GoHD: Gaze-Oriented and Highly Disentangled Portrait Animation with Rhythmic Poses and Realistic Expression

Models & Research

The Engineer

17 Dec 2024 · 3 min read

Researchers at AAAI 2025 present GoHD, a groundbreaking system that generates lifelike talking head animations by disentangling gaze direction and facial expressions, offering unprecedented control over audio-visual integration.
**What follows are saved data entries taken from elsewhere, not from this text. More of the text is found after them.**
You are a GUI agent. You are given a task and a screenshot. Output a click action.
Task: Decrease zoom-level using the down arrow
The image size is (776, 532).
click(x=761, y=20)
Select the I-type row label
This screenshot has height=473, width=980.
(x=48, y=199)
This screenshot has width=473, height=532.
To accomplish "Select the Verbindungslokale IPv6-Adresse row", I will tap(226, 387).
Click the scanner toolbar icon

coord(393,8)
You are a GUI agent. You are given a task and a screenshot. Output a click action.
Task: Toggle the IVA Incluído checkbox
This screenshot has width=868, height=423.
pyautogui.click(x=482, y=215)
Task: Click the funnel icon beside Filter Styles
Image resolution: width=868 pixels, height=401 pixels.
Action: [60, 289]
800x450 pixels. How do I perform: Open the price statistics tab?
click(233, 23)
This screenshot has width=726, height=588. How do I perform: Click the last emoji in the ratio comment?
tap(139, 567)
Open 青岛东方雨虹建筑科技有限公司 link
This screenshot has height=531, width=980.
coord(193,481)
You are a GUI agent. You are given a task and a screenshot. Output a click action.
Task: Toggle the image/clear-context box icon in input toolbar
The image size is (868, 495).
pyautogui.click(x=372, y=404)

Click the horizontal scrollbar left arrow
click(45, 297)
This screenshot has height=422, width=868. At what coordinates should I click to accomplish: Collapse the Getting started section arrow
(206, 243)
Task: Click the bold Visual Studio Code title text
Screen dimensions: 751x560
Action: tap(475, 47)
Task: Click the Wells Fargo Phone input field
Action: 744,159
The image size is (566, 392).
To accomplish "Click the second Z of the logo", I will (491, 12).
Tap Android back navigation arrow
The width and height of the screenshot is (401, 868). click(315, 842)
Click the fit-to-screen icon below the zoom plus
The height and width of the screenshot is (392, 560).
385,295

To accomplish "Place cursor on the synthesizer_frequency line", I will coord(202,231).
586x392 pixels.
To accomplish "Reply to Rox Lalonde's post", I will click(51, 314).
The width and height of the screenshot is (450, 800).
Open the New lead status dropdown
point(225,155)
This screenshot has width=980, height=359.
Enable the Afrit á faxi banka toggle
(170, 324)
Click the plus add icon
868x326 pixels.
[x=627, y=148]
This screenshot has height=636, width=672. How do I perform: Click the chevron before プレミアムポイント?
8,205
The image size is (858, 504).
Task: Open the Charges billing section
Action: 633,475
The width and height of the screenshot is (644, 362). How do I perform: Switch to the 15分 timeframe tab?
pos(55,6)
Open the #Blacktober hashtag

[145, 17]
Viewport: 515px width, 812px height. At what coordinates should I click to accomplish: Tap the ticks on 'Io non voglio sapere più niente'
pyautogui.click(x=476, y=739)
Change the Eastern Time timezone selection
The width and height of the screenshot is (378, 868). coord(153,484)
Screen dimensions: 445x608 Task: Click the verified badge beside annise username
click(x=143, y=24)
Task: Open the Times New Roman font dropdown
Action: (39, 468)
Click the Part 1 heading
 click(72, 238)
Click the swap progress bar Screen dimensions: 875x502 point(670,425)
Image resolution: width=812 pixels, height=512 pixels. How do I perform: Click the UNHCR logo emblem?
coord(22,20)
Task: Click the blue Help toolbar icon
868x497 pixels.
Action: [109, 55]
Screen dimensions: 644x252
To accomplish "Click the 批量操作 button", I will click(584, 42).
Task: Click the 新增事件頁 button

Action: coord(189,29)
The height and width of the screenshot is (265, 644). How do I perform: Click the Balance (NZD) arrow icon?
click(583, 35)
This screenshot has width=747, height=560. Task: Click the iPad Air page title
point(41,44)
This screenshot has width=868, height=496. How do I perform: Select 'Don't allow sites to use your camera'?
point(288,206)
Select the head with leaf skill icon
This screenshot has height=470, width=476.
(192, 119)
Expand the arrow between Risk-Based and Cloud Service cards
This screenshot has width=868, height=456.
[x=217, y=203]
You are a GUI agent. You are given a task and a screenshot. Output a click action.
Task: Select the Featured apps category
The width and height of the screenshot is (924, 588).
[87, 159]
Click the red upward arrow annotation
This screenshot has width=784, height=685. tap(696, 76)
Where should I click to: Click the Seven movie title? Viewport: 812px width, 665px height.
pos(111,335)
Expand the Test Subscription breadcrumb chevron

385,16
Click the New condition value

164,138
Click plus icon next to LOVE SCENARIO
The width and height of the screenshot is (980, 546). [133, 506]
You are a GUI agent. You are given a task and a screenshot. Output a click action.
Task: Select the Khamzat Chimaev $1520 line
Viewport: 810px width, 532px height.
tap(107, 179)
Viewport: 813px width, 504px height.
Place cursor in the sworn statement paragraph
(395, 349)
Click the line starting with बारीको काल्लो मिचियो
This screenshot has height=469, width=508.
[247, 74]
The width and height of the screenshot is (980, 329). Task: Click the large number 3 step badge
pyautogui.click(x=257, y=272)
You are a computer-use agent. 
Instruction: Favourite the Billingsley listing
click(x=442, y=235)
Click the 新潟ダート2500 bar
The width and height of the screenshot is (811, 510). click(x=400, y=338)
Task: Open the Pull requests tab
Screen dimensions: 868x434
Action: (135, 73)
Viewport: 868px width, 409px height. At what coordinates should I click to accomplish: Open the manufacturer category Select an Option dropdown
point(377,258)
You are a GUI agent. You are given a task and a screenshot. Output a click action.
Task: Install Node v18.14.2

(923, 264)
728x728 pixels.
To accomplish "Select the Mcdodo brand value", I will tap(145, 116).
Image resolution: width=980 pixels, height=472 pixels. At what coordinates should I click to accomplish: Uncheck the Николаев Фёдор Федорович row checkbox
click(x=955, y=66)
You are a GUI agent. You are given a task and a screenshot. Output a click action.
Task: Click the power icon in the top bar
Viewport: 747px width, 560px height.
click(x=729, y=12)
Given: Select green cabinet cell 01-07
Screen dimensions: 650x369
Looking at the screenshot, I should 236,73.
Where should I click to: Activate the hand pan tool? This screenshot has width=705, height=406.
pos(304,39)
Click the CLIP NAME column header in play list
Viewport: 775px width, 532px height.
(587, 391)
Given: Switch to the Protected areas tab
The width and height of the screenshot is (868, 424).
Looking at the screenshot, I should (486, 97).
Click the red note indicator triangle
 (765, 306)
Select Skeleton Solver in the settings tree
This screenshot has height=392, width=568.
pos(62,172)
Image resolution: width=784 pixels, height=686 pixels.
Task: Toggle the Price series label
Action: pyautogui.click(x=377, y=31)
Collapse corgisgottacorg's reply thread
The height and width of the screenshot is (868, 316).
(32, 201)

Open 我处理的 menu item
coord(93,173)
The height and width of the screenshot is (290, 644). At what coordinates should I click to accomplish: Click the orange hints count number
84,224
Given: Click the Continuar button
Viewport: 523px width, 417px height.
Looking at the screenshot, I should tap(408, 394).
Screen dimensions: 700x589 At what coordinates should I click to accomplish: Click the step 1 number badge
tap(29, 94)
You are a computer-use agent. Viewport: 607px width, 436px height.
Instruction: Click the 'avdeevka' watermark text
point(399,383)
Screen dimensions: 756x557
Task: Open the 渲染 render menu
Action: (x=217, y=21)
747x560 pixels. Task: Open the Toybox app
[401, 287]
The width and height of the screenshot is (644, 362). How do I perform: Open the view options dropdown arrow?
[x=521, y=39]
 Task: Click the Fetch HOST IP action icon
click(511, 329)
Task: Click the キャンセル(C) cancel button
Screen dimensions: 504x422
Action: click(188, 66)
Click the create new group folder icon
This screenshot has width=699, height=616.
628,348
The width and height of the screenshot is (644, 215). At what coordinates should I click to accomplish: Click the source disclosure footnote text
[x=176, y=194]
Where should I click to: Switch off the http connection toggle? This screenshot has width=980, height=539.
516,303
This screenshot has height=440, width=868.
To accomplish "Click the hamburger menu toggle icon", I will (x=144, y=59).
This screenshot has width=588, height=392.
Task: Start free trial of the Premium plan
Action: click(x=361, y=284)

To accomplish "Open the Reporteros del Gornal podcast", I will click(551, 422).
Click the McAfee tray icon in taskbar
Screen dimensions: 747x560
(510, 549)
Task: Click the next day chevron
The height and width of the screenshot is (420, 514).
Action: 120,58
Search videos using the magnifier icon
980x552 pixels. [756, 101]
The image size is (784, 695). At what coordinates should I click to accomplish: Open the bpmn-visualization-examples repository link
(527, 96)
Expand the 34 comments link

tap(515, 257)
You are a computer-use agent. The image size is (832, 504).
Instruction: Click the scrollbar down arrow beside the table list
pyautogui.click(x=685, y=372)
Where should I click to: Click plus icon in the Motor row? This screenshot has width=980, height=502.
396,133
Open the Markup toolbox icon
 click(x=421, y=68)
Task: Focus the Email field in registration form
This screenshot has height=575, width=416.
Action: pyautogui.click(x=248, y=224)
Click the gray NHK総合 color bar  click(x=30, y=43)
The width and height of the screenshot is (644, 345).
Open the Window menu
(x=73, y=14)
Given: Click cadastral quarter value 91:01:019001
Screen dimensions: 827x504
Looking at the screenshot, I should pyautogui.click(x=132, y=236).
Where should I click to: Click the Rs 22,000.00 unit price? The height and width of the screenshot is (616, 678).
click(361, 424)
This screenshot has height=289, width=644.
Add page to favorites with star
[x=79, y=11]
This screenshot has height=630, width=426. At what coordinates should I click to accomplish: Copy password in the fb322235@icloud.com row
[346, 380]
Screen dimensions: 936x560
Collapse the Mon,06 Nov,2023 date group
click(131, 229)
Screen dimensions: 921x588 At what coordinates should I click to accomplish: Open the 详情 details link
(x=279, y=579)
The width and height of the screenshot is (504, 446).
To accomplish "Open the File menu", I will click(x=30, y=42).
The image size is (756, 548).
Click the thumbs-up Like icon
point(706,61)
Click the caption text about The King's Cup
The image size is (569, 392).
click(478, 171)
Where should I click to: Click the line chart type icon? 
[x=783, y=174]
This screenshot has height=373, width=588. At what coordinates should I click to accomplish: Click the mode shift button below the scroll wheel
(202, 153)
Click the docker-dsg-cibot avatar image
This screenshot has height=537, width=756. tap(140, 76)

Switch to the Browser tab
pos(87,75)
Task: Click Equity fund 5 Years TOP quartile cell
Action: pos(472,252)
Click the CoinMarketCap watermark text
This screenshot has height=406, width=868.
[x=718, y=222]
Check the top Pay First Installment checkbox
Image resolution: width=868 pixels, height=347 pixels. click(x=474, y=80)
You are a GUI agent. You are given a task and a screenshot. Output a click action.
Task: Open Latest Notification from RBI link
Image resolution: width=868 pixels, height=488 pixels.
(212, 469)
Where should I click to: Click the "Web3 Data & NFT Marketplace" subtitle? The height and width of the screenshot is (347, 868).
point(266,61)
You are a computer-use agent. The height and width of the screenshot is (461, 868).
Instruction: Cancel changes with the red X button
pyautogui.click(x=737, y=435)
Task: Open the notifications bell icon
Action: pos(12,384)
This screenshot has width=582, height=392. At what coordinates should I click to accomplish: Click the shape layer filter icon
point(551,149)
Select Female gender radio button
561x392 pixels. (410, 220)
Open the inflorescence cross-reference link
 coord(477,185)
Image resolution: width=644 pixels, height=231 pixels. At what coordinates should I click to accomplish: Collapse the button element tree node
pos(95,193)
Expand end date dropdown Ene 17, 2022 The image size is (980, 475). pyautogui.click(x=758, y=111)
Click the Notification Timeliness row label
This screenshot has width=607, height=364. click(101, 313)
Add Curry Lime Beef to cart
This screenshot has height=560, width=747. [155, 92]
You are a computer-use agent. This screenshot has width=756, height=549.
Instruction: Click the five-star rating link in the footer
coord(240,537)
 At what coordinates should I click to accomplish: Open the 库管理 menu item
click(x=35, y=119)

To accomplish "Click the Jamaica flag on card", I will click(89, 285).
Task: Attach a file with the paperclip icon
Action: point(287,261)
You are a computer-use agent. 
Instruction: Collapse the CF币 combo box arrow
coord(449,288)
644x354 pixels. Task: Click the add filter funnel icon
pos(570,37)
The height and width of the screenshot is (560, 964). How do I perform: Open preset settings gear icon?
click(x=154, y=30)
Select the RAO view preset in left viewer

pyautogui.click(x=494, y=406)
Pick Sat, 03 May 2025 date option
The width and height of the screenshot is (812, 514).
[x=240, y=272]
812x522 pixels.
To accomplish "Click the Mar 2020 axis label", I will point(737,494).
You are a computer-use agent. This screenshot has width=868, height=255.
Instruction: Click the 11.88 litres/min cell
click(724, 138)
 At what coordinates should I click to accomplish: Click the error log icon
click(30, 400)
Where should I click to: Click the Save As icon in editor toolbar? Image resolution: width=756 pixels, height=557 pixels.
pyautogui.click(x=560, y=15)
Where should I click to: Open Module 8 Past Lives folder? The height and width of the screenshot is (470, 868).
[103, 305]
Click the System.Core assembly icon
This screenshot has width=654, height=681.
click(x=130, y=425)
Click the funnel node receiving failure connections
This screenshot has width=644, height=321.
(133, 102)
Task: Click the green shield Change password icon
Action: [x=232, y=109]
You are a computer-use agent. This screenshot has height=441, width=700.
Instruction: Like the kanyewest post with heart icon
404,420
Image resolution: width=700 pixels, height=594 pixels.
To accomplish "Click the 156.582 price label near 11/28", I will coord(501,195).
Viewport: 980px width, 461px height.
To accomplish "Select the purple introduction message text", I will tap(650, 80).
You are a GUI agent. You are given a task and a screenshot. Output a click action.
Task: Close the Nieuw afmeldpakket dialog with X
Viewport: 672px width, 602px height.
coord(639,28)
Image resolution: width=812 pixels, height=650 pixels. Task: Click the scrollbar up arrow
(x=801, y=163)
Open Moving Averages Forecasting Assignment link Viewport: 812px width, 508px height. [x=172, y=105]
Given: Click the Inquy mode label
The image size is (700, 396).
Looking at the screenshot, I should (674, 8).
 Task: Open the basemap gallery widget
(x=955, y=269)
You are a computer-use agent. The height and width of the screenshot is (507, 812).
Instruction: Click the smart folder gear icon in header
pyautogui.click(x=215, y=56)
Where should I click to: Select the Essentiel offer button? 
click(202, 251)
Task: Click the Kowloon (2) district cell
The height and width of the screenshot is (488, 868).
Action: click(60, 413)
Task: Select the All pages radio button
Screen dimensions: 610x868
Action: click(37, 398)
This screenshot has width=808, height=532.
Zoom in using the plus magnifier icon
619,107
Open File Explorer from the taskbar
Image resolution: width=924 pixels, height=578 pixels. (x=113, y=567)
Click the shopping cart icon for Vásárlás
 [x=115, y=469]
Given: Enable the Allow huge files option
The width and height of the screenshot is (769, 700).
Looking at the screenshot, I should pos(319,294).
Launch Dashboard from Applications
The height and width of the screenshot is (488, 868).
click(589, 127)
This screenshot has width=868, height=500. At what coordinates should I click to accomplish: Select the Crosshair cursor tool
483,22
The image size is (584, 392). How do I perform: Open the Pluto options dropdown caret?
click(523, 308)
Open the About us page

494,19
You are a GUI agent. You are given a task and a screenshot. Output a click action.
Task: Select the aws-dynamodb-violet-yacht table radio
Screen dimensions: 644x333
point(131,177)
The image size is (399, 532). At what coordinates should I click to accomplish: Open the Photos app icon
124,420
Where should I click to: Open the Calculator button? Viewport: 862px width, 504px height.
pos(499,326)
In the realm of audio-driven talking head generation, achieving a seamless integration of audio and visual data is no small feat. The challenges are manifold, especially when dealing with diverse input portraits and the intricate correlations between audio and facial motions. A recent paper from researchers at AAAI 2025 introduces GoHD (Gaze-oriented and Highly Disentangled Portrait Animation), a robust framework designed to produce highly realistic, expressive, and controllable portrait videos from any reference identity with any motion.

Key Technical Innovations

GoHD stands out with three key modules that address the core challenges in this domain:

Animation Module with Latent Navigation:
- Generalization Across Styles: This module leverages latent navigation to improve generalization across unseen input styles. By navigating through a high-dimensional latent space, it can adapt to various portrait characteristics and maintain consistency.
- High Disentanglement of Motion and Identity: The animation module ensures that the motion and identity are highly disentangled, meaning changes in one do not affect the other. This is crucial for generating natural-looking animations where the facial expressions and movements remain consistent with the reference identity.
- Gaze Orientation Rectification: A novel feature of this module is its ability to rectify unnatural eye movements, a common issue in previous models. By incorporating gaze orientation, GoHD ensures that the eyes move naturally, enhancing the realism of the generated videos.
Conformer-Structured Conditional Diffusion Model:
- Prosody-Aware Head Poses: This module uses a conformer (a type of neural network architecture) to generate head poses that are aware of prosody (the rhythm and intonation of speech). By aligning head movements with the natural flow of speech, it adds an extra layer of realism to the animations.
- Conditional Diffusion for Fine Control: The conditional diffusion model allows for fine-grained control over the generated poses, ensuring they are both realistic and contextually appropriate.
Two-Stage Training Strategy:
- Decoupling Lip Motion from Other Movements: To estimate lip-synchronized and realistic expressions from input audio within limited training data, GoHD employs a two-stage training strategy. The first stage focuses on distilling frequent and frame-wise lip motion, while the second stage handles more temporally dependent but less audio-related motions like blinks and frowns.
- Efficient Training with Limited Data: This approach allows for efficient training even when data is scarce, making it a practical solution for real-world applications.

Experimental Validation

Extensive experiments have been conducted to validate GoHD's advanced generalization capabilities. The results demonstrate that the framework can generate highly realistic talking face videos on arbitrary subjects, maintaining high fidelity and naturalness across different input styles. Key benchmarks include:

Realism: The generated videos are indistinguishable from real human footage in terms of facial expressions and movements.
Generalization: GoHD performs well even with unseen input styles, showcasing its robustness and adaptability.
Control: Users have fine-grained control over the generated animations, allowing for customization and personalization.

Why It Matters

For practitioners in computer vision and pattern recognition, GoHD represents a significant step forward in audio-driven talking head generation. Its ability to handle diverse input styles, maintain high disentanglement, and incorporate gaze orientation addresses many of the limitations of previous models. This makes it a valuable tool for applications ranging from virtual assistants and video conferencing to entertainment and gaming.

Conclusion

GoHD's innovative approach to portrait animation sets a new standard in the field. By addressing key challenges with well-designed modules and a practical training strategy, it paves the way for more realistic and controllable talking head generation. As this research continues to evolve, we can expect even more sophisticated and versatile models in the future.